De acuerdo con datos oficiales, Bolivia reportó la menor exportación de litio en el triángulo del litio en 2024, con un total de $us 9,7 millones, muy por debajo de los ingresos de Chile y Argentina.
Según el Instituto Nacional de Estadística (INE), Bolivia exportó entre enero y noviembre de 2024 un total de 1.130 toneladas de carbonato de litio, con destinos principales como China (72%), Letonia (21%), y Países Bajos (6%). Sin embargo, las exportaciones de Bolivia cayeron drásticamente respecto a los $us 37,84 millones obtenidos en 2022, cuando se enviaron solo 630 toneladas. En 2023, el país exportó 320 toneladas por $us 14,65 millones, lo que marcó una tendencia de declive en los ingresos por la venta del mineral.
En contraste, Chile y Argentina reportaron exportaciones mucho mayores. Chile, por ejemplo, alcanzó los $us 2.709 millones, con un 89,5% de sus envíos correspondientes a carbonato de litio. Argentina, por su parte, logró exportaciones por $us 700 millones, aunque las cifras también mostraron una caída con respecto al año anterior debido al descenso de los precios internacionales. A pesar de esta baja, Argentina continúa siendo uno de los principales productores de litio a nivel mundial, con un crecimiento en la producción que atrae grandes inversiones como la de Río Tinto en la región.

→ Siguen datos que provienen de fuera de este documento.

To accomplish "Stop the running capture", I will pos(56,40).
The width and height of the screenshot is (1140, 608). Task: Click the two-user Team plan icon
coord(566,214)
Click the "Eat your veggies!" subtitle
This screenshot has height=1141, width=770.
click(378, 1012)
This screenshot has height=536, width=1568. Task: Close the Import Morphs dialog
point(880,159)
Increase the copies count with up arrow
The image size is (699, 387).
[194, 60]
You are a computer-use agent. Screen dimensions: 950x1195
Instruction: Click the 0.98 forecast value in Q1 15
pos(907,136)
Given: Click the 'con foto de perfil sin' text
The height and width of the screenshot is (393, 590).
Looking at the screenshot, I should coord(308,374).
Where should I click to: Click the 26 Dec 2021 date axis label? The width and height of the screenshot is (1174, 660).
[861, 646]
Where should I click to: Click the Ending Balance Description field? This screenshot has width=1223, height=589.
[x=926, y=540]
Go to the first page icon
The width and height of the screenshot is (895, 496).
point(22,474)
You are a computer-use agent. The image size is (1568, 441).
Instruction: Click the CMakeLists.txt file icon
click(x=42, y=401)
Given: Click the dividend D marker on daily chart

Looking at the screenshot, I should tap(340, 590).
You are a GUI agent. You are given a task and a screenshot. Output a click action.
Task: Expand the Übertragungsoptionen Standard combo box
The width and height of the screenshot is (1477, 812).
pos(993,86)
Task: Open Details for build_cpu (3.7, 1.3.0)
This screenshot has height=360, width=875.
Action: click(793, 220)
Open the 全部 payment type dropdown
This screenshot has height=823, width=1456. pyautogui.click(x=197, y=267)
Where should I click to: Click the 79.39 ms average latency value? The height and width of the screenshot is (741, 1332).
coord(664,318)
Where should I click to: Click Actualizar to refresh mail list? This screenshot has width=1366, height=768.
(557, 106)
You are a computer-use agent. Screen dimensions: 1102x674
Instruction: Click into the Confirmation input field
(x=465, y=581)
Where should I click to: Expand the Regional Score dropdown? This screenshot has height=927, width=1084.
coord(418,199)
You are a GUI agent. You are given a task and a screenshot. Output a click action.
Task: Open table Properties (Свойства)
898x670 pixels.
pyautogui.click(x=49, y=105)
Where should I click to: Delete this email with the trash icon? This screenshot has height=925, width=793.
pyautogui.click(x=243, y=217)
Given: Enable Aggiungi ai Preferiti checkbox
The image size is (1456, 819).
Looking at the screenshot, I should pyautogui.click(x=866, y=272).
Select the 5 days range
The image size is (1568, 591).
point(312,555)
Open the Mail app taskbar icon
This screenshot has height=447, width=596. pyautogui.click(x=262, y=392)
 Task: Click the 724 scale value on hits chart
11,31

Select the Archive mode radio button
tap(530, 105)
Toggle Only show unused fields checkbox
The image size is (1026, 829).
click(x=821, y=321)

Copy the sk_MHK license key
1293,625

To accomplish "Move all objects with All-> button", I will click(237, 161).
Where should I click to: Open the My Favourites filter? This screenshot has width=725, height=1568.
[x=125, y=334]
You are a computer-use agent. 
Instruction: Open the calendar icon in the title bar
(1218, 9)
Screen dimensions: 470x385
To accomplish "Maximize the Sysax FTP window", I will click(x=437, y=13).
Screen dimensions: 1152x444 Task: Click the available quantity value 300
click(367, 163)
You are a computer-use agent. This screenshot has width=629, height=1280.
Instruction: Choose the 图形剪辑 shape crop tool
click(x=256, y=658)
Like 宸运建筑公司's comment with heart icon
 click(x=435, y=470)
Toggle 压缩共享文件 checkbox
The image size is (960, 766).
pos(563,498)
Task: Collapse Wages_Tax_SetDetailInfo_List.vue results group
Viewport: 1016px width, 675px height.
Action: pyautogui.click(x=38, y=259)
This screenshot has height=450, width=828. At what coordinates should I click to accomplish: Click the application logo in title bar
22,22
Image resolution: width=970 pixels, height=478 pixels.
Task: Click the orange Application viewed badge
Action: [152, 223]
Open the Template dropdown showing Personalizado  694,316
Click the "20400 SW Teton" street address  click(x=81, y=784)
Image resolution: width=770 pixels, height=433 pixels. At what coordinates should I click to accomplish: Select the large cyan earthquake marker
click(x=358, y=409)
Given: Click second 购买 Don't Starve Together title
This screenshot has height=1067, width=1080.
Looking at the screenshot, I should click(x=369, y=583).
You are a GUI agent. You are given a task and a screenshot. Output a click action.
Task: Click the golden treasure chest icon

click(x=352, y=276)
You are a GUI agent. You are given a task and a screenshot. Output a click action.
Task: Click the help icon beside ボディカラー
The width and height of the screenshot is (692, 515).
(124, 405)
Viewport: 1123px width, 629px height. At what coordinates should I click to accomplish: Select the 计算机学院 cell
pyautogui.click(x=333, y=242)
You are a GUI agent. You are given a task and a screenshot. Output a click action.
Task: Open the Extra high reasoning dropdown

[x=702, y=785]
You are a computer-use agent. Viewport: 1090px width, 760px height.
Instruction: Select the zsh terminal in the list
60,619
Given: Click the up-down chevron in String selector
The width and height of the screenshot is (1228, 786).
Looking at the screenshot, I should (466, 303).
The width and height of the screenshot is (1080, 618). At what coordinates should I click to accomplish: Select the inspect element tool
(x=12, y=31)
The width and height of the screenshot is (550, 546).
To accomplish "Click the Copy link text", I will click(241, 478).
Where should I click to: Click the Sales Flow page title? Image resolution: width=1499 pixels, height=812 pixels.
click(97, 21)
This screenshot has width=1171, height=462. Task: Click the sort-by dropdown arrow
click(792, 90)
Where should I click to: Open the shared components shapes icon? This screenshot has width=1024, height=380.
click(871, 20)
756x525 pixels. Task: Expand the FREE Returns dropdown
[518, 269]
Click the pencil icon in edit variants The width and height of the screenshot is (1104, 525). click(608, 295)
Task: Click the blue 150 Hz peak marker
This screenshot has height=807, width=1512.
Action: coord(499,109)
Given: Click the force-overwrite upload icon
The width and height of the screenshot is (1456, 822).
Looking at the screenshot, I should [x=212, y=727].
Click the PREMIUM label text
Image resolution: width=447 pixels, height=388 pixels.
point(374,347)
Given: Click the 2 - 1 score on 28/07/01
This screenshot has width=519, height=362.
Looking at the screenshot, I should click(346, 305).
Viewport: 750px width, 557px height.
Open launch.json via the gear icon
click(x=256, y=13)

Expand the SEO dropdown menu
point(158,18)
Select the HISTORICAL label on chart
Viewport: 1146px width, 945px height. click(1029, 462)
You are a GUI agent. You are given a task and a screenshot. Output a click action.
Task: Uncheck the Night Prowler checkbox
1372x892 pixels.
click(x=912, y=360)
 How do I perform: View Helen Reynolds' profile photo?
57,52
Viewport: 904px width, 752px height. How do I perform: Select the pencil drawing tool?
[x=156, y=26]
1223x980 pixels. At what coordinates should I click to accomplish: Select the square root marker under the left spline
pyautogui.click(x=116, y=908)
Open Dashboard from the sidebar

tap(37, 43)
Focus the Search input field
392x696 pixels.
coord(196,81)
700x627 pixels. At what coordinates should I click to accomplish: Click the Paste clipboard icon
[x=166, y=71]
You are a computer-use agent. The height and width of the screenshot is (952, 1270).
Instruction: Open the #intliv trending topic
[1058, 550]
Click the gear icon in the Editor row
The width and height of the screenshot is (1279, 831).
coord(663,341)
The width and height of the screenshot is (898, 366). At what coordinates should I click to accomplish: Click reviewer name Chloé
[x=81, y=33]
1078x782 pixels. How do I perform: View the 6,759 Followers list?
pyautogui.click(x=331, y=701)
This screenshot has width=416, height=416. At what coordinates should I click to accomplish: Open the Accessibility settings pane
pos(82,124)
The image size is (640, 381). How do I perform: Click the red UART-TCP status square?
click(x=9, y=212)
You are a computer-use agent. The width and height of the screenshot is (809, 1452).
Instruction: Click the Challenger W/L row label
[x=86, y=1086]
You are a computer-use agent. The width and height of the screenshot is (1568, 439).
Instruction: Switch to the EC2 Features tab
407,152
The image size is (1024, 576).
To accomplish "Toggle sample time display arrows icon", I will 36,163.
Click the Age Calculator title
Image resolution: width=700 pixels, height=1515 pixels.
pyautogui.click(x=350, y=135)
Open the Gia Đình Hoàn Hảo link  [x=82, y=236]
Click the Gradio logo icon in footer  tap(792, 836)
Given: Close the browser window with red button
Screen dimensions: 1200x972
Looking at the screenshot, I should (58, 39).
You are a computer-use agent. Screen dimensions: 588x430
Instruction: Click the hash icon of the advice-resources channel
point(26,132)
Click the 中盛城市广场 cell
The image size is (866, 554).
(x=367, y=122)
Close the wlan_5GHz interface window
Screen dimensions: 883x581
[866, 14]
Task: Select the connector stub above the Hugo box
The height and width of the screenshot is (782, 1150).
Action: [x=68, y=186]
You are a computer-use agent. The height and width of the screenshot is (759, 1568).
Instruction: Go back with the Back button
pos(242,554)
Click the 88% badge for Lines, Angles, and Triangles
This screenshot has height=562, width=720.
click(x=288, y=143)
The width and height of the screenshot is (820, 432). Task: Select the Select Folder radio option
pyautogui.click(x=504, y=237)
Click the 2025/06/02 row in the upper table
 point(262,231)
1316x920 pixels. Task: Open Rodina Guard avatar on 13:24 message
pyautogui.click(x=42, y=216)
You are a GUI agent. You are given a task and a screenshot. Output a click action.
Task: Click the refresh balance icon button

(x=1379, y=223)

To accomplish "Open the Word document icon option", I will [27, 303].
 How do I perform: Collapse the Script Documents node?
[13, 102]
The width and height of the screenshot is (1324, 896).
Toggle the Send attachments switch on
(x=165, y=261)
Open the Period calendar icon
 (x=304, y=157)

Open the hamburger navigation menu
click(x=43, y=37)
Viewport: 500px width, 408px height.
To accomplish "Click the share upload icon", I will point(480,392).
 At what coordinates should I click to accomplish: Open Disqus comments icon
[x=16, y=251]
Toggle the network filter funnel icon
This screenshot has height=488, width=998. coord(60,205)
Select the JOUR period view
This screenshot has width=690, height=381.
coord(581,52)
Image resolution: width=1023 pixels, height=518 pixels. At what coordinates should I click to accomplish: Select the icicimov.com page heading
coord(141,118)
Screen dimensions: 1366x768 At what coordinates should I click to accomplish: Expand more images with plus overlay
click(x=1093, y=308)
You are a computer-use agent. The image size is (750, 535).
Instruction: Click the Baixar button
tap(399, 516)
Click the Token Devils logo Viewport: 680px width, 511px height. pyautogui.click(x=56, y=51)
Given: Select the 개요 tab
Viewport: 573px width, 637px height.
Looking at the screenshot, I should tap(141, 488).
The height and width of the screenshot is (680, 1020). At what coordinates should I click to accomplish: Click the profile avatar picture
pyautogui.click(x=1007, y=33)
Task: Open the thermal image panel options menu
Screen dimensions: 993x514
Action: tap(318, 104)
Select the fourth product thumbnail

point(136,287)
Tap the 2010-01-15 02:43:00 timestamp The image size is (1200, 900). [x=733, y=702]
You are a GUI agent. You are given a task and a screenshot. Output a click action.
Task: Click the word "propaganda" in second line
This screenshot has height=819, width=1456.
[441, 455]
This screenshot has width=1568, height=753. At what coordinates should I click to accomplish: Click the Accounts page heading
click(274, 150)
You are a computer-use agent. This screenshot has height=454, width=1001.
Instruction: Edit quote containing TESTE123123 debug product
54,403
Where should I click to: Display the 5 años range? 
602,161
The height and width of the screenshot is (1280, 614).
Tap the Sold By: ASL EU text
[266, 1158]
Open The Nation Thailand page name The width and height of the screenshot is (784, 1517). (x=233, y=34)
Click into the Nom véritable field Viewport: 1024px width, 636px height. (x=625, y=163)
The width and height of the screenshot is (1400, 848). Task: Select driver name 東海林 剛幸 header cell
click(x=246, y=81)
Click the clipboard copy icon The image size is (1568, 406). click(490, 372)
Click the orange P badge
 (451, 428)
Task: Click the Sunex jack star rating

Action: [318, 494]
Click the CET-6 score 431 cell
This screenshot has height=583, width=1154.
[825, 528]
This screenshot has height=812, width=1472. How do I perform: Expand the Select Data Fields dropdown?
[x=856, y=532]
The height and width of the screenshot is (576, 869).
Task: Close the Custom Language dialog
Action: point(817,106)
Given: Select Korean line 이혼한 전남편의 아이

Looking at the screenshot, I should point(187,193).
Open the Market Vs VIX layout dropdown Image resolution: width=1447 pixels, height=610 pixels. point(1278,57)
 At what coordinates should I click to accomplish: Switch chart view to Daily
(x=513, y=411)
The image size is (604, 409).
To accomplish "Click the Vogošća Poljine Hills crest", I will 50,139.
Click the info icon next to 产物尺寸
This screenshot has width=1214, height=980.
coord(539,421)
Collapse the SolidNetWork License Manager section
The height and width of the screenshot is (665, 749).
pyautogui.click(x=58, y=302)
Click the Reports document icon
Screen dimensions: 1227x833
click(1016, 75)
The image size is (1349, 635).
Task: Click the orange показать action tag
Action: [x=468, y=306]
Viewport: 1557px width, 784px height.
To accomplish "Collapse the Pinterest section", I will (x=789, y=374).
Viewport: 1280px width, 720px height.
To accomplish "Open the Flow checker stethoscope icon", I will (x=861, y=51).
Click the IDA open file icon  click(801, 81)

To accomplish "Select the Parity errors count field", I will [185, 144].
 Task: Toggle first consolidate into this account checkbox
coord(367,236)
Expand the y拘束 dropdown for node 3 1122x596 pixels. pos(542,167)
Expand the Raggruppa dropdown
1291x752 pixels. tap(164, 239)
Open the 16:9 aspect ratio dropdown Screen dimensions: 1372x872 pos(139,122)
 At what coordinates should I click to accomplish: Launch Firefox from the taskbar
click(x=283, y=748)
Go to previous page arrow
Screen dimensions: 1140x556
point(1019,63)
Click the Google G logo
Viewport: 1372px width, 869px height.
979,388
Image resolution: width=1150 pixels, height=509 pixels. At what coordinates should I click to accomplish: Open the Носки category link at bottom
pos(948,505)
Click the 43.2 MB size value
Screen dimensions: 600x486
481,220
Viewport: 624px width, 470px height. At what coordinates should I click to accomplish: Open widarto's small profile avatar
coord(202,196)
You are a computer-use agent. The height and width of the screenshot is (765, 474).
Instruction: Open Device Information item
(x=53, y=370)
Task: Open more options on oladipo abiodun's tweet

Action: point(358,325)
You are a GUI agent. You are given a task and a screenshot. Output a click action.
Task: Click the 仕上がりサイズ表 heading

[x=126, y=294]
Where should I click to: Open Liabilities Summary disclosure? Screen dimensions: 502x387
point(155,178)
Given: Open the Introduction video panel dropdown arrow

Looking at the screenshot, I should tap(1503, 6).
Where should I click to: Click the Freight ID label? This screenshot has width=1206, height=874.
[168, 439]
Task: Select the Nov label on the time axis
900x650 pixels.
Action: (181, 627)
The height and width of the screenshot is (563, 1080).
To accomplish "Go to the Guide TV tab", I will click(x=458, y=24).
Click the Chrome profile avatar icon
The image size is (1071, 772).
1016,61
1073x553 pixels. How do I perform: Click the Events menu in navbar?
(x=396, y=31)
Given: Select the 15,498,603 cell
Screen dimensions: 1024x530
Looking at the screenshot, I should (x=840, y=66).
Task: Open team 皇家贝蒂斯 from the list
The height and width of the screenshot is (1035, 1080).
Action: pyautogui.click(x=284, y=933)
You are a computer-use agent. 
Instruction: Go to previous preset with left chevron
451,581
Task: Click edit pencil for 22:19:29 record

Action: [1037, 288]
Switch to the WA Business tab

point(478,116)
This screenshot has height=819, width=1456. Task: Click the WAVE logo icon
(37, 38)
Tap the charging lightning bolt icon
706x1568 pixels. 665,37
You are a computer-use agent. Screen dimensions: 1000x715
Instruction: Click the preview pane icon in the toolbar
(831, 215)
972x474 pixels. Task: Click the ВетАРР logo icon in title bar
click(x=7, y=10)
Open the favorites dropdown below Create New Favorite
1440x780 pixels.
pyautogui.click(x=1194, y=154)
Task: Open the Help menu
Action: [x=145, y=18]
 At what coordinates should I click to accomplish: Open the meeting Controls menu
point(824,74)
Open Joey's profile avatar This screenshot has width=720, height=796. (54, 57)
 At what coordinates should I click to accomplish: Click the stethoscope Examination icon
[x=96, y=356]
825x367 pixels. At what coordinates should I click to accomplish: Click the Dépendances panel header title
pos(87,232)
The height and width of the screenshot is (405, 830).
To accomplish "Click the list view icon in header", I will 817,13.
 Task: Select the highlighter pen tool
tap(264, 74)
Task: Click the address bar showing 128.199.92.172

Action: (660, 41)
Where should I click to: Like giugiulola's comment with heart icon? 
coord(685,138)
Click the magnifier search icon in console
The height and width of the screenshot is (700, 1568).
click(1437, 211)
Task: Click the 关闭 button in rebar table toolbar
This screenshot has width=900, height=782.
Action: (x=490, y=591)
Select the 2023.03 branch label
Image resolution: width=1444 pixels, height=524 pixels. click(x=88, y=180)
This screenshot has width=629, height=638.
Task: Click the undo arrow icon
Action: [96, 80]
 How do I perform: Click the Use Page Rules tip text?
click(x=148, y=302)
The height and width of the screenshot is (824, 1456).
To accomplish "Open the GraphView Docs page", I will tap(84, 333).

Por su parte, la Planta Industrial de Carbonato de Litio en Bolivia, ubicada en Potosí, aún no ha alcanzado su capacidad de producción de 15.000 toneladas anuales debido a la escasez de materia prima suficiente. Yacimientos de Litio Bolivianos (YLB) informó recientemente que la planta ingresó a la etapa de estabilización operativa, lo que podría permitir su funcionamiento a plena capacidad en los próximos meses. Sin embargo, la situación del litio en Bolivia contrasta con el impulso que están tomando proyectos en Argentina y Chile, donde la inversión y la producción continúan avanzando pese a la caída de precios.